Because it *is* "importance" and not "urgency". Urgency tends to conjure up images of "immediacy". As if a deadline 5 seconds hence is more urgent than a deadline 5 hours hence. That distorts the "importance" of the two situations. If you have a poor selection of food choices in the house, a trip to the grocery store "before dinner" (an hour hence) may seem "most urgent". However, if your vehicle is up on blocks, awaiting repairs, *that* may be the "more important" undertaking; eat some cheese and crackers (or, go hungry for a meal or two -- it won't KILL you!) so you can, instead, devote your time to getting the car repaired (even though the "deadline" is DAYS away -- driving it to work Monday morning! It may well take you ALL of that time to get it running!) Algorithms like EDF assume all tasks have equal "importance" (value) and, favor those with the "soonest" deadlines (by assuming that all deadlines *can* be met!). LST, by contrast, favors tasks that have the "smallest margins (for timing errors)". "Priority" allows some arbitrary "small integer" to codify the scheduling needs. None of these address the relative "importance" of a particular undertaking. E.g., you can afford to live on cheese and crackers for a few meals *if* it allows you to drive to work Monday morning. The alternative is a richer set of meal choices, in the short term, followed by a bus/cab ride to work, Monday! (more costly and inconvenient *and*, risks your not meeting some OTHER goals, Monday afternoon, because you had to wait for a bus to get you back to the house... and you STILL have to finish work on the car for TUESDAY morning's trip. But, you'll be able to eat STEAK, *again*, for Monday supper... :< )
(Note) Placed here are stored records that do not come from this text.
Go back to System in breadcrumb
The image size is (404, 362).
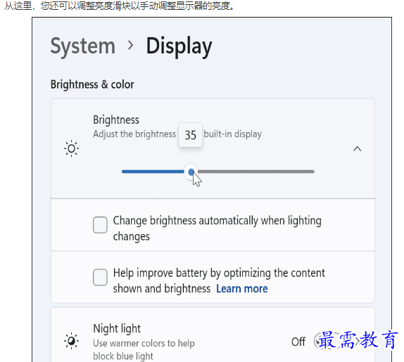83,46
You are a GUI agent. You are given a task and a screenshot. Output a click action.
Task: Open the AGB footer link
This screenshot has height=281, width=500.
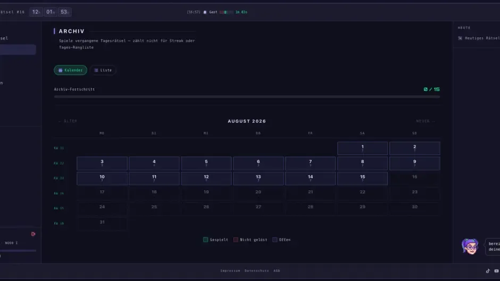(x=277, y=271)
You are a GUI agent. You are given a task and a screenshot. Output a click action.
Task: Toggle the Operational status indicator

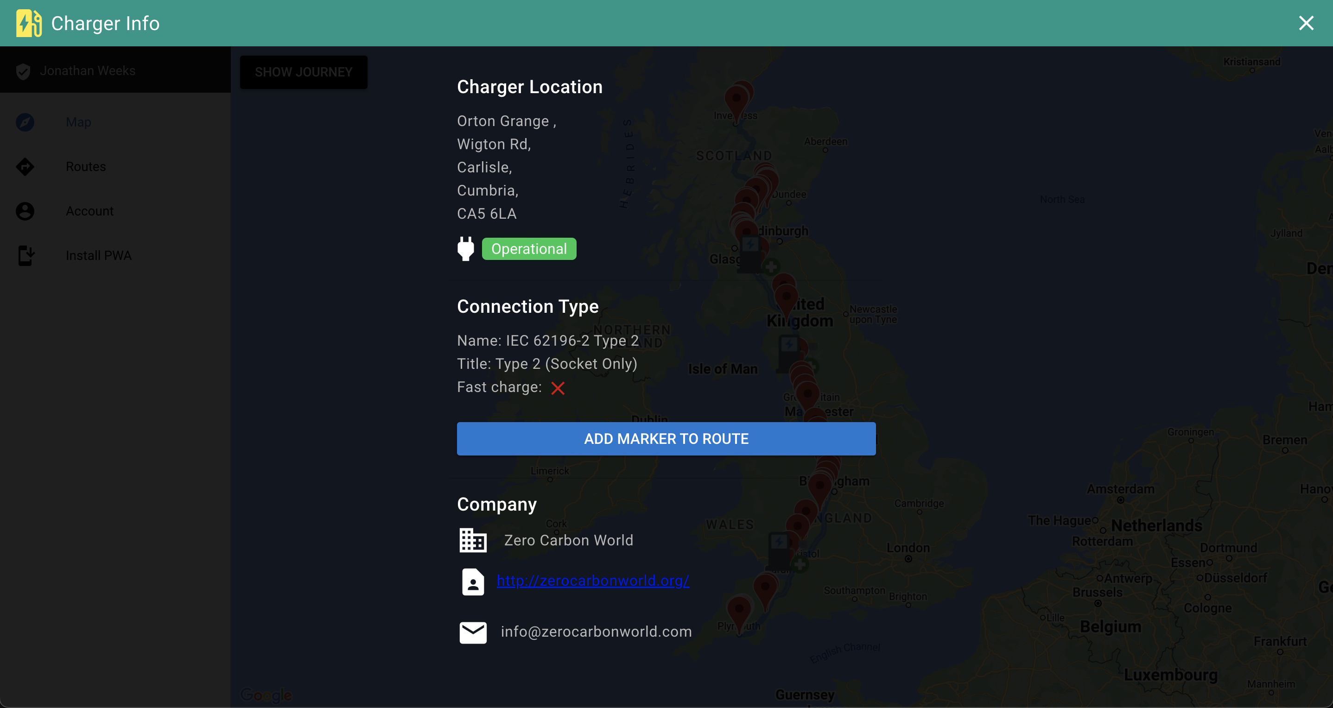pyautogui.click(x=529, y=249)
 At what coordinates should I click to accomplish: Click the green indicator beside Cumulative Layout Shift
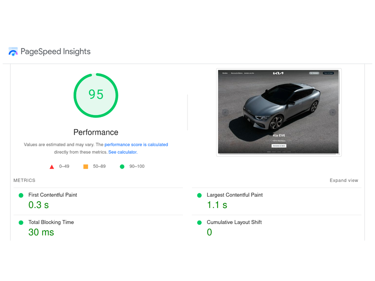(x=199, y=222)
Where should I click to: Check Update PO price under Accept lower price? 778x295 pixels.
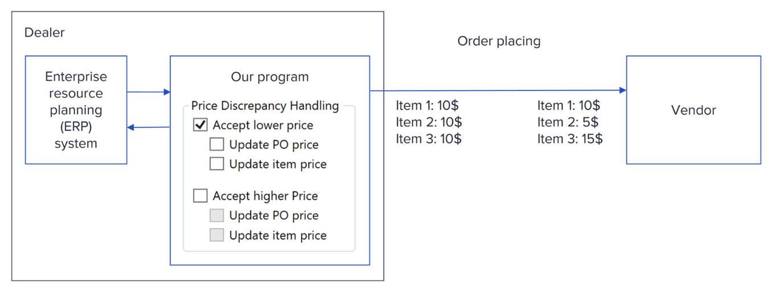(217, 145)
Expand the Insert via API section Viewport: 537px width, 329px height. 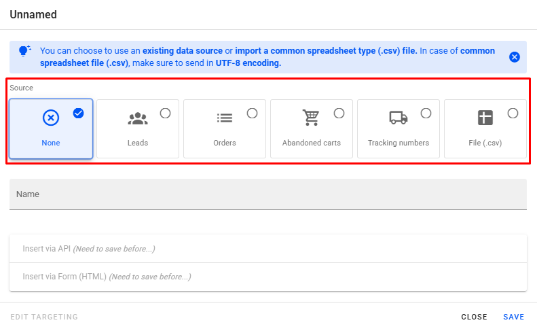click(268, 249)
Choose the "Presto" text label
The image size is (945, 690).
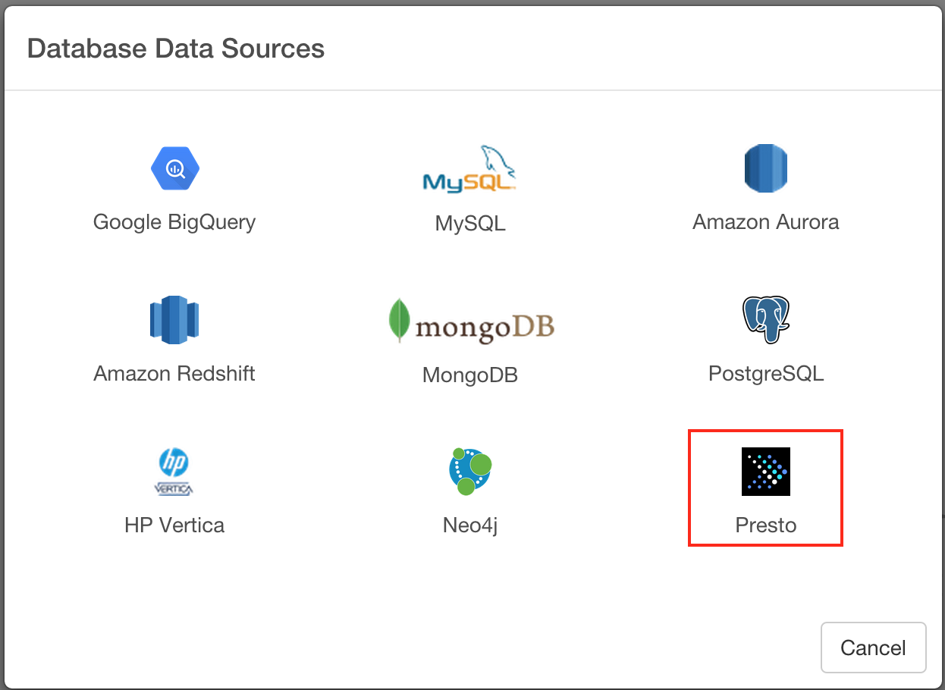(765, 525)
> For example, some inputs have HW > buffers (FIFOs), some have not; typically processing the buffered inputs is > less urgent than the unbuffered inputs. Or you can provide a SW buffer, filled > by an interrupt handler, for an input that does not have a HW buffer, and > correspondingly relax the urgency of the task reading the SW buffer. > > If you are saying that all *inputs* are equally urgent, fine, poll them all in > a single task and delegate the input data processing to other tasks in order of > urgency of the *outputs*. If you think that all the outputs are equally urgent, > too, then do everything in a single task -- the "Task Loop" in our Subject.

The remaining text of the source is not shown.